Driving In Cars With Girls: Teens Making Bad Choices

Despite the stereotypes about women drivers, teen girls have always been charged less by insurance companies. But several new studies show that girls are getting more aggressive behind the wheel...and a lot less sober.

A survey by Allstate revealed that more girls multitask while driving than boys - especially when it comes to socializing. Girls are more likely to admit to using their cellphones while driving, to either talk or text. Out of the kids surveyed, 50% said they have texted while driving, although researchers believe the actual number is probably much higher. The same survey found that more girls are willing to label themselves "aggressive drivers" than before, and they have even surpassed boys in the "aggressive" category. The percentage of aggressive male drivers has fallen from 19% in 2005 to 13% in 2010 while the number of pushy female drivers have risen from 9% to 16%.

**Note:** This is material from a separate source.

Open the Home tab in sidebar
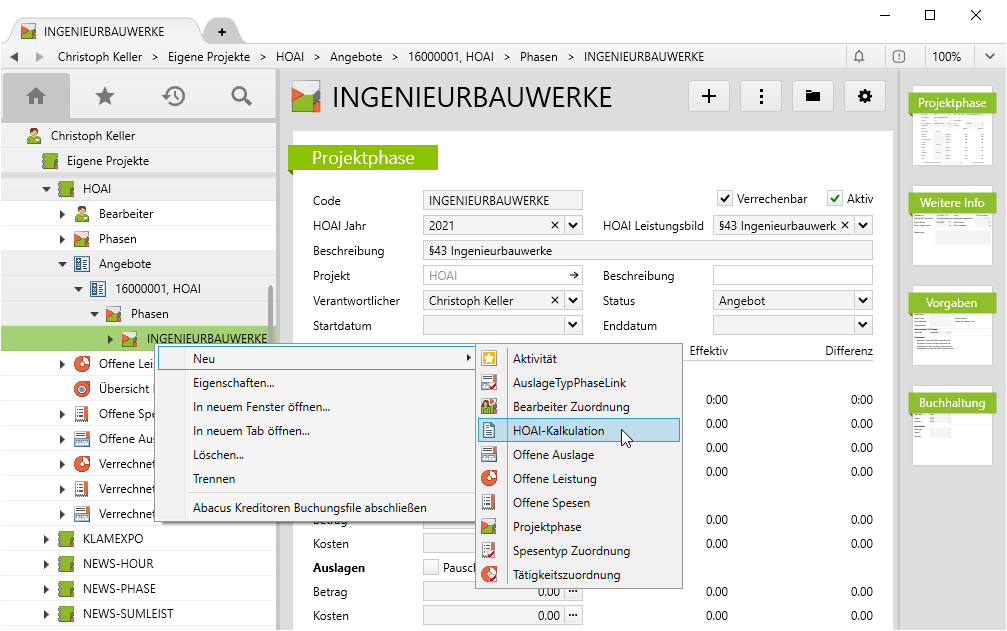Image resolution: width=1007 pixels, height=631 pixels. pos(36,96)
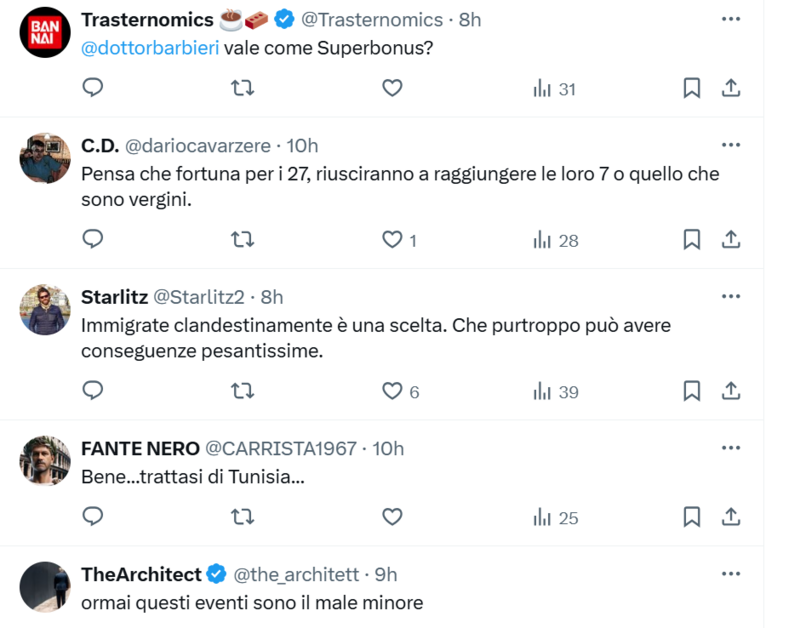Viewport: 800px width, 628px height.
Task: Open more options for C.D. tweet
Action: coord(731,145)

Girls are also more likely to admit to speeding 10 miles an hour (48% of girls vs. 36% of boys). "It is somewhat surprising. Girls are becoming a little more aggressive as far as driving with speed," said Jeff Ormond from Allstate. "They're adopting some of that traditional male behavior and it's just kind of closing the gender gap, so to speak."

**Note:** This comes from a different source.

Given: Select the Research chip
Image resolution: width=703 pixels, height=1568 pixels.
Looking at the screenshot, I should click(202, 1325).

And what's worse: the gender gap for drunk drivers - and more importantly, drunk driving collisions - is closing as well. While young women are still far less likely to get into an accident than men, the rates are rising among some age groups. The past few years have seen a decrease in the number of fatal accidents involving male drunk drivers, but 19 year-old women, and women aged 21 to 24 are contributing to an opposite trend.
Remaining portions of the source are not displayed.